世の中おかしな事だらけ 三橋貴明の『マスコミに騙されるな!』 ★第290回 日本は消費税増税をしてはならない

本人も覚えていないだろうが、安倍晋三総理大臣は総理に返り咲く前の2012年6月、自身のメルマガで、
「(前略)つまり現在のデフレ状況が続けば、消費税は上げないということです。しかし、野田総理のこれまでの委員会答弁は、この点があいまいであると言わざるを得ません。要は民主党政権を倒し、デフレからの脱却を果たし、経済成長戦略を実施して条件を整えることが大切です。そして、『その条件が満たされなければ消費税の引き上げは行わないこと』が重要です」(出典:安倍晋三メールマガジン'12年6月27日号)
 と書いている。

 '03年以降のCPI、コアCPI、コアコアCPIの対前年比(%)を見てみよう。ちなみに、CPIは「総合消費者物価指数」、コアCPIは「生鮮食品を除く総合CPI」、コアコアCPIは「食料(酒類を除く)およびエネルギーを除く総合CPI」という定義になる。エネルギー(原油、LNGなど)の輸入が多い日本の場合、物価に関するデフレ脱却の指数はコアコアCPIでなければならない(日銀は「コアCPI」だが)。

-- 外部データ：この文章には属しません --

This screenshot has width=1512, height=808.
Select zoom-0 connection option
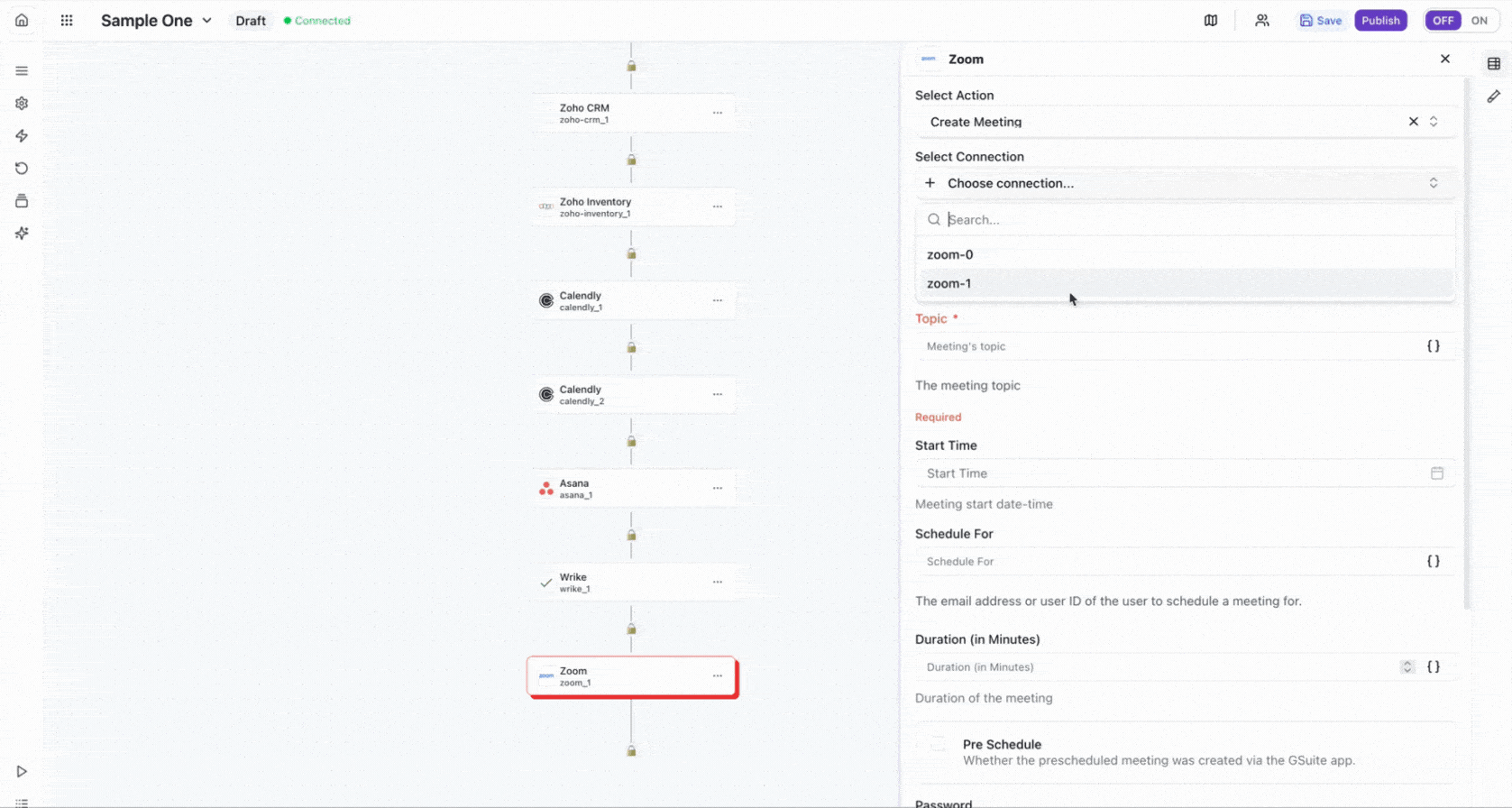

 '14年4月以降、消費税増税で「強制的」に物価が引き上げられたものの、消費を中心とする需要縮小で物価は再びマイナス圏に墜落。コアコアCPIは'17年にゼロ%を切り、直近('18年8月)でも対前年比+0.2%にすぎない。

 要するに、安倍政権はデフレ対策に失敗したのだ。そもそも、消費税増税という「需要縮小策」を強行しておきながら、デフレ脱却も何もあったものではない。

 自民党総裁選に勝利した安倍総理大臣は、9月20日の記者会見で、
「今後3年間の任期中にデフレ脱却の道筋をしっかり付けていく」

 と、語った。5年半も「デフレ脱却」を掲げておきながら、今更何を言っているのか、という感じだが、デフレ脱却していないという「現実」を認めたことは評価する。これまでの「(デフレ脱却していないにも関わらず)もはやデフレではない状況を作り出せた」といった意味不明な発言よりはマシである。

 「日本はデフレ脱却している」などと強弁する人はさすがにいないだろう。日本がデフレ脱却できない理由は、そもそも物価とは、「誰かがモノやサービスを買う=需要を増やす」ことなしでは上がらないためだ。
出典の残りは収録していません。